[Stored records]
● ● ● ●

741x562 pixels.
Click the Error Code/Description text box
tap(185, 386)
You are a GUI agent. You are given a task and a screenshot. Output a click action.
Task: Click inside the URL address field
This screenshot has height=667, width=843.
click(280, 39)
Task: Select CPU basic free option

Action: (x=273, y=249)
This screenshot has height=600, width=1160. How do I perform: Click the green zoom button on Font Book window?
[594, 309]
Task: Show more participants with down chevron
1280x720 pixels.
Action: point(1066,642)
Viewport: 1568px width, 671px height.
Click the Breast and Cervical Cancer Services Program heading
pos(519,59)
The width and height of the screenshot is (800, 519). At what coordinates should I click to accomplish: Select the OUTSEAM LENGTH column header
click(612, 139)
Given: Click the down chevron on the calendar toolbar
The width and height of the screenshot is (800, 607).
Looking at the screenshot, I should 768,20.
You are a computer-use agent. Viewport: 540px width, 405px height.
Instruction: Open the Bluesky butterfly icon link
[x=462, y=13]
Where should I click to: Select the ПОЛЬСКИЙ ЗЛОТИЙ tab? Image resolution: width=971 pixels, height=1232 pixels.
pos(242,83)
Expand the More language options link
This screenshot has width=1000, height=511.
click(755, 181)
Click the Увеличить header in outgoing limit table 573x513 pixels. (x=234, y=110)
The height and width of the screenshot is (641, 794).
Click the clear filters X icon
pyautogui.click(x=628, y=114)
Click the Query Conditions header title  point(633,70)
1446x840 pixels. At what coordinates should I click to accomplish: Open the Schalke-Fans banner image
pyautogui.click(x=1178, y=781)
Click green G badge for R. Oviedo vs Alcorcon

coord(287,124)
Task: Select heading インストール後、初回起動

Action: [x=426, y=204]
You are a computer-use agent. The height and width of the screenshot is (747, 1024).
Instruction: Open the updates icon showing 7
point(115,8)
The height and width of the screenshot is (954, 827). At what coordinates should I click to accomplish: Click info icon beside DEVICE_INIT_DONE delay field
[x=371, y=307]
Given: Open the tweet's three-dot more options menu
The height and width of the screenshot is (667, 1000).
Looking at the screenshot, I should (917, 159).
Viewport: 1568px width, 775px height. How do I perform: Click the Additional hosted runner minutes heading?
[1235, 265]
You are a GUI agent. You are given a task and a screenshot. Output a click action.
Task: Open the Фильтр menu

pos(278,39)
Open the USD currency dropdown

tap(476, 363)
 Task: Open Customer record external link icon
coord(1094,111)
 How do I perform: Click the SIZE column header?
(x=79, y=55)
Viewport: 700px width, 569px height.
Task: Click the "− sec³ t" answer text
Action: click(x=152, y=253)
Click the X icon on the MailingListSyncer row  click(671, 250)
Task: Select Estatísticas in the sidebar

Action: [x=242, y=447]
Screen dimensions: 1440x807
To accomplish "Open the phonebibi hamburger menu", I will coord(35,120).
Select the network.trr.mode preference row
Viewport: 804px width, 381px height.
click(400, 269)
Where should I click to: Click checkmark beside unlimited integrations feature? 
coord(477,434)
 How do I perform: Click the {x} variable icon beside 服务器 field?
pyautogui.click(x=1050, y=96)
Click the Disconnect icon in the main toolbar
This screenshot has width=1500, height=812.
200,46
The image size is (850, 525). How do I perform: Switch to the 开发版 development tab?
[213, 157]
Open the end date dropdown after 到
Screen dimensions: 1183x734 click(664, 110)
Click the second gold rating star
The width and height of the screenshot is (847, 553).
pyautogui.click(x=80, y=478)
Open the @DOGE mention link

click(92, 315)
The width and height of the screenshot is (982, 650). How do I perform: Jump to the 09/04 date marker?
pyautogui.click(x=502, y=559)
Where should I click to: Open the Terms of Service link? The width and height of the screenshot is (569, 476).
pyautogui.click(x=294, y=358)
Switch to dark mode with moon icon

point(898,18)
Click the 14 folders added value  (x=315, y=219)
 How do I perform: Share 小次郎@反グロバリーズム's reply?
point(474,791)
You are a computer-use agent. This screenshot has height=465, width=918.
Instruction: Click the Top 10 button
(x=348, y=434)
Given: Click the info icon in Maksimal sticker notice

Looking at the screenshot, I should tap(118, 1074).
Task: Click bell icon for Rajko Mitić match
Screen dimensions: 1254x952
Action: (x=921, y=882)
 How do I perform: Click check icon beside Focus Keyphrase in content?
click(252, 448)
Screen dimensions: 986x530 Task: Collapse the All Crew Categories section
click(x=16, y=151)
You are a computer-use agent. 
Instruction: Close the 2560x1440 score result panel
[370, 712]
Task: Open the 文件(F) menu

● ● ● ●

BRIEF
Output all of the entries without altering a single word.

TASK RESPONSE
741x562 pixels.
Click the Error Code/Description text box
tap(185, 386)
You are a GUI agent. You are given a task and a screenshot. Output a click action.
Task: Click inside the URL address field
This screenshot has height=667, width=843.
click(280, 39)
Task: Select CPU basic free option

Action: (x=273, y=249)
This screenshot has height=600, width=1160. How do I perform: Click the green zoom button on Font Book window?
[594, 309]
Task: Show more participants with down chevron
1280x720 pixels.
Action: point(1066,642)
Viewport: 1568px width, 671px height.
Click the Breast and Cervical Cancer Services Program heading
pos(519,59)
The width and height of the screenshot is (800, 519). At what coordinates should I click to accomplish: Select the OUTSEAM LENGTH column header
click(612, 139)
Given: Click the down chevron on the calendar toolbar
The width and height of the screenshot is (800, 607).
Looking at the screenshot, I should 768,20.
You are a computer-use agent. Viewport: 540px width, 405px height.
Instruction: Open the Bluesky butterfly icon link
[x=462, y=13]
Where should I click to: Select the ПОЛЬСКИЙ ЗЛОТИЙ tab? Image resolution: width=971 pixels, height=1232 pixels.
pos(242,83)
Expand the More language options link
This screenshot has width=1000, height=511.
click(755, 181)
Click the Увеличить header in outgoing limit table 573x513 pixels. (x=234, y=110)
The height and width of the screenshot is (641, 794).
Click the clear filters X icon
pyautogui.click(x=628, y=114)
Click the Query Conditions header title  point(633,70)
1446x840 pixels. At what coordinates should I click to accomplish: Open the Schalke-Fans banner image
pyautogui.click(x=1178, y=781)
Click green G badge for R. Oviedo vs Alcorcon

coord(287,124)
Task: Select heading インストール後、初回起動

Action: [x=426, y=204]
You are a computer-use agent. The height and width of the screenshot is (747, 1024).
Instruction: Open the updates icon showing 7
point(115,8)
The height and width of the screenshot is (954, 827). At what coordinates should I click to accomplish: Click info icon beside DEVICE_INIT_DONE delay field
[x=371, y=307]
Given: Open the tweet's three-dot more options menu
The height and width of the screenshot is (667, 1000).
Looking at the screenshot, I should (917, 159).
Viewport: 1568px width, 775px height. How do I perform: Click the Additional hosted runner minutes heading?
[1235, 265]
You are a GUI agent. You are given a task and a screenshot. Output a click action.
Task: Open the Фильтр menu

pos(278,39)
Open the USD currency dropdown

tap(476, 363)
 Task: Open Customer record external link icon
coord(1094,111)
 How do I perform: Click the SIZE column header?
(x=79, y=55)
Viewport: 700px width, 569px height.
Task: Click the "− sec³ t" answer text
Action: click(x=152, y=253)
Click the X icon on the MailingListSyncer row  click(671, 250)
Task: Select Estatísticas in the sidebar

Action: [x=242, y=447]
Screen dimensions: 1440x807
To accomplish "Open the phonebibi hamburger menu", I will coord(35,120).
Select the network.trr.mode preference row
Viewport: 804px width, 381px height.
click(400, 269)
Where should I click to: Click checkmark beside unlimited integrations feature? 
coord(477,434)
 How do I perform: Click the {x} variable icon beside 服务器 field?
pyautogui.click(x=1050, y=96)
Click the Disconnect icon in the main toolbar
This screenshot has width=1500, height=812.
200,46
The image size is (850, 525). How do I perform: Switch to the 开发版 development tab?
[213, 157]
Open the end date dropdown after 到
Screen dimensions: 1183x734 click(664, 110)
Click the second gold rating star
The width and height of the screenshot is (847, 553).
pyautogui.click(x=80, y=478)
Open the @DOGE mention link

click(92, 315)
The width and height of the screenshot is (982, 650). How do I perform: Jump to the 09/04 date marker?
pyautogui.click(x=502, y=559)
Where should I click to: Open the Terms of Service link? The width and height of the screenshot is (569, 476).
pyautogui.click(x=294, y=358)
Switch to dark mode with moon icon

point(898,18)
Click the 14 folders added value  (x=315, y=219)
 How do I perform: Share 小次郎@反グロバリーズム's reply?
point(474,791)
You are a computer-use agent. This screenshot has height=465, width=918.
Instruction: Click the Top 10 button
(x=348, y=434)
Given: Click the info icon in Maksimal sticker notice

Looking at the screenshot, I should tap(118, 1074).
Task: Click bell icon for Rajko Mitić match
Screen dimensions: 1254x952
Action: (x=921, y=882)
 How do I perform: Click check icon beside Focus Keyphrase in content?
click(252, 448)
Screen dimensions: 986x530 Task: Collapse the All Crew Categories section
click(x=16, y=151)
You are a computer-use agent. 
Instruction: Close the 2560x1440 score result panel
[370, 712]
Task: Open the 文件(F) menu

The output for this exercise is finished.